Seems they knew I was coming!

Behold! I have returned! I've always wanted to say that! Anyway it's back to life after my trip to Savannah. I had gone for the Model African Union which is like an MUN but for the AU instead. I guess Karma had to come around because I tried to get into the MUN when I was in high school but to no avail, they always picked those brainy chuti kids instead so hah! I finally get my payback!

The drive wasn't that long because the 'ville is closer to Savannah than ATL is. Our faculty advisor drove us there, he wasn't the best driver as he was a bit hesitant and had a bit to liberal with the brake peddle but what to do? Just grin and bear it.

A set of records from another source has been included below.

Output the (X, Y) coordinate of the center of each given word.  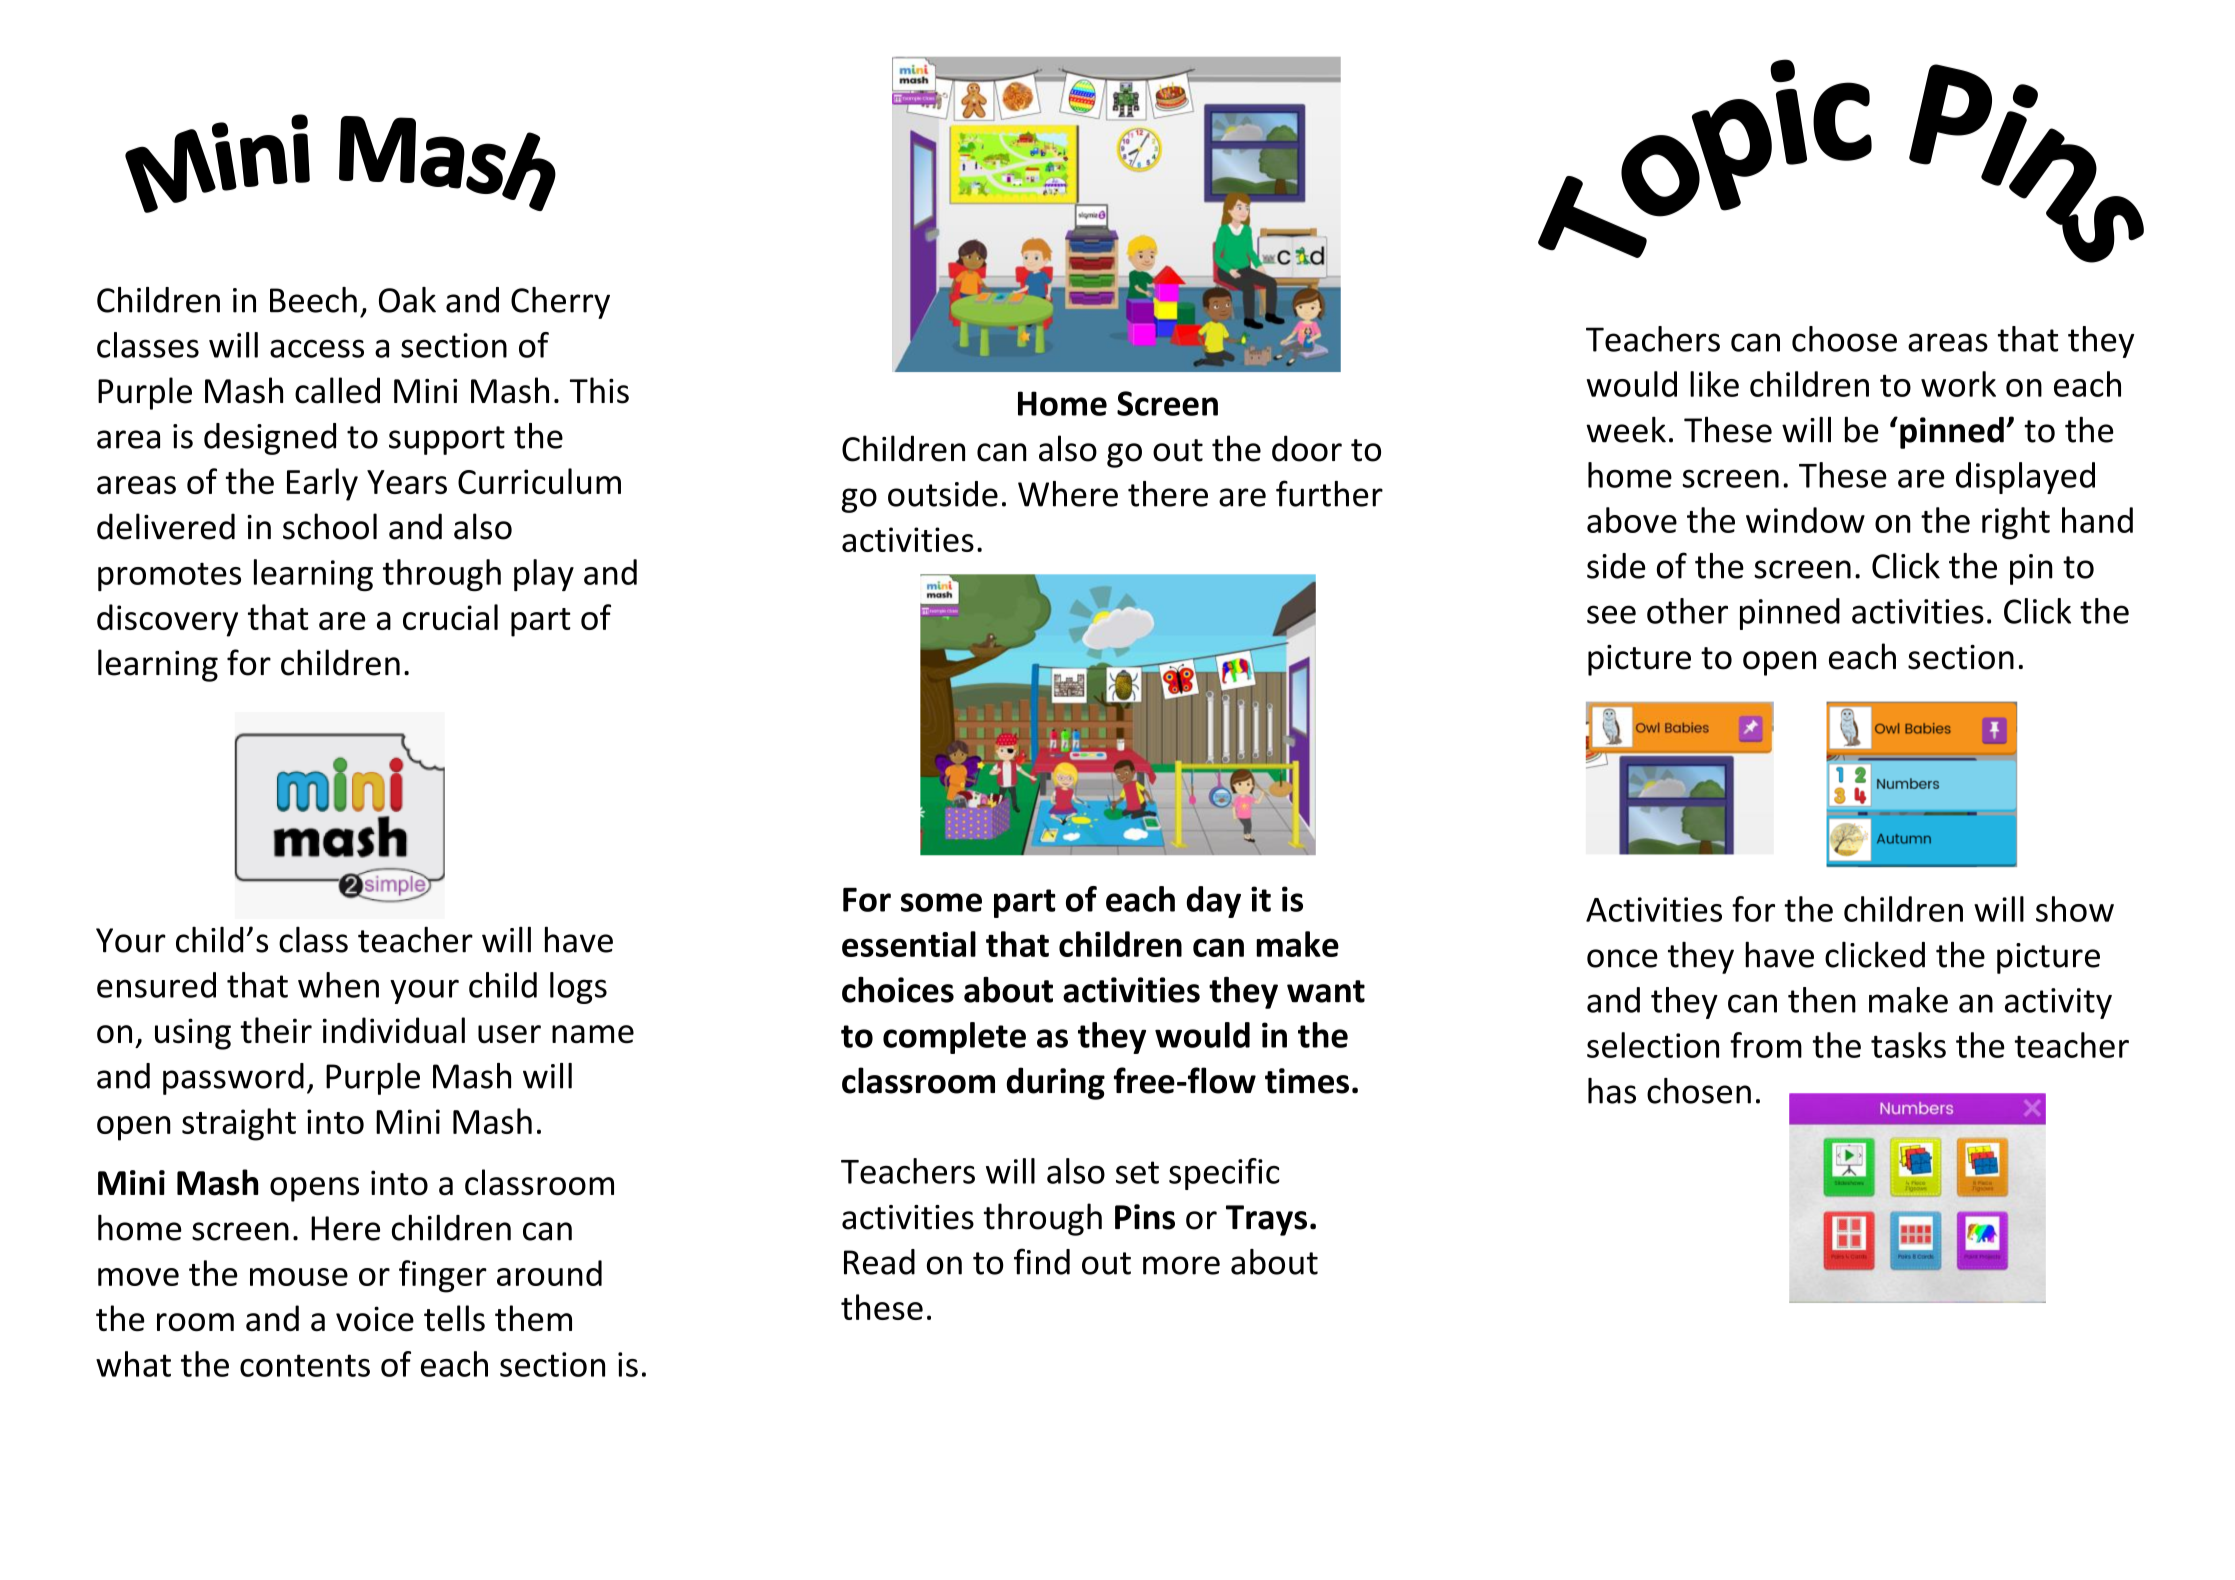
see (1611, 614)
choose (1844, 339)
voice (375, 1319)
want (1326, 991)
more (1181, 1265)
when (338, 985)
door (1307, 448)
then (1822, 1000)
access (317, 348)
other (1687, 611)
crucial (450, 617)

We were staying at the Courtyard Marriot! Yup we were living large! But as it goes with conferences you don't have enough free time to spend in your room. Our group consisted of 2 chics, 2 guys and 2 professors. My room mate was a pretty nice guy, I knew both chics from before, one was from DRC and the other was American. Anyway the chic from DRC is a lesbian and her room mate didn't know this and had been making some anti gay jibes but when the room mate told her it got even worse. Let's just say at one point in the trip something unexpected happened! Aco found himself defending a lesbian's right to be who she is without being pestered, and to think some people call me a gay basher; sheesh!

Anyway more happened but I am feeling too lazy to type. It's Sunday night and I have alot of work pending!